General drop rate in server slam - it’s fine. Legendaries shouldn’t be raining from the sky like in Diablo 3. Scarce but powerful is the key here. We can craft legendaries using the codex anyway, so it doesn’t matter as much.
Necro skeletons were over-nerfed, so I’m glad you fixed that. Hydra seems too weak now. The rest of the changes are acceptable. There were a lot of obvious choices before. Now, it’s not so clear, which indicates better balancing.
Balancing options - ways to balance items, skills, and builds.
There are 3 main ways to judge a character’s effectiveness and overall power.
1. How much DPS does the character output?
2. How difficult is the character to play?
3. How difficult is it to find the right items for the build to work optimally?
If different builds have different maximum DPS, is that a problem? Not necessarily, no.

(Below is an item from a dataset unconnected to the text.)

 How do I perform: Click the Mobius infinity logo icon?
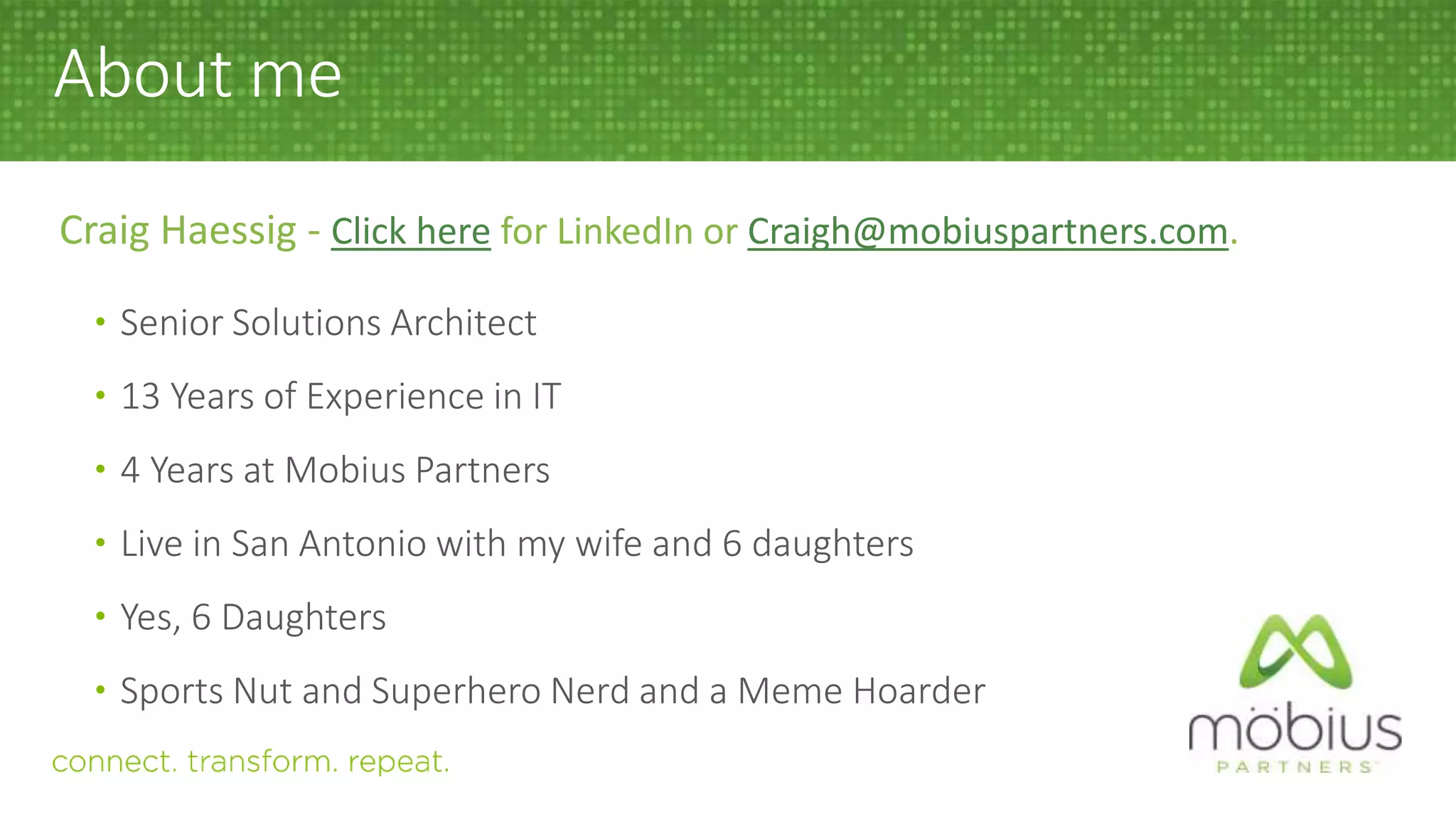[1295, 652]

Build A: DPS 5/5, Ease of play: 3/5, Accessibility of items: 4/5, total 12/15
Build B: DPS 4/5, Ease of play: 5/5, Accessibility of items: 4/5, total 13/15
Build C: DPS 5/5, Ease of play: 4/5, Accessibility of items: 3/5, total 12/15
Build D: DPS 4/5, Ease of play: 4/5, Accessibility of items: 4/5, total 12/15
Build E: DPS 5.5/5, Ease of play: 3/5, Accessibility of items: 2/5, total 10.5/15
For example, Build A might have a little more DPS than build B, but Build A requires a lot more button inputs and spatial awareness, so is much harder to play, and requires a lot more skill for optimal DPS. Build B is braindead, so it’s more fitting for players who don’t wish to think so much. Both builds are still viable, however.
Build C might have a little more DPS than Build D, and while they both require the same amount of technical skill to play properly, the items that require Build C to work are much more rare.
In general, while the power of each build is slightly variable, none of them are completely useless relative to the others, and players who take the time to put that build together. A theoretical Build E has the highest DPS potential out of all of them, but is balanced by the fact that it is hard to play, and requires a lot of investment into getting the right items with the right affixes. At the end of the day, while Build E has theoretically the highest DPS potential, it is still not overwhelmingly so relative to the other builds.
Buff skills depending on what difficulty level you’re playing on. Example - Necro minions were viable on World Tier 1, but instakilled on World Tier 2. Fix - Give minion defense a slight buff whenever you go to a higher World Tier. This form of balance is only used as a LAST RESORT, and should only be used when there is no better option available. It should ONLY be used to bring a skill from useless to usable.
Thanks for reading!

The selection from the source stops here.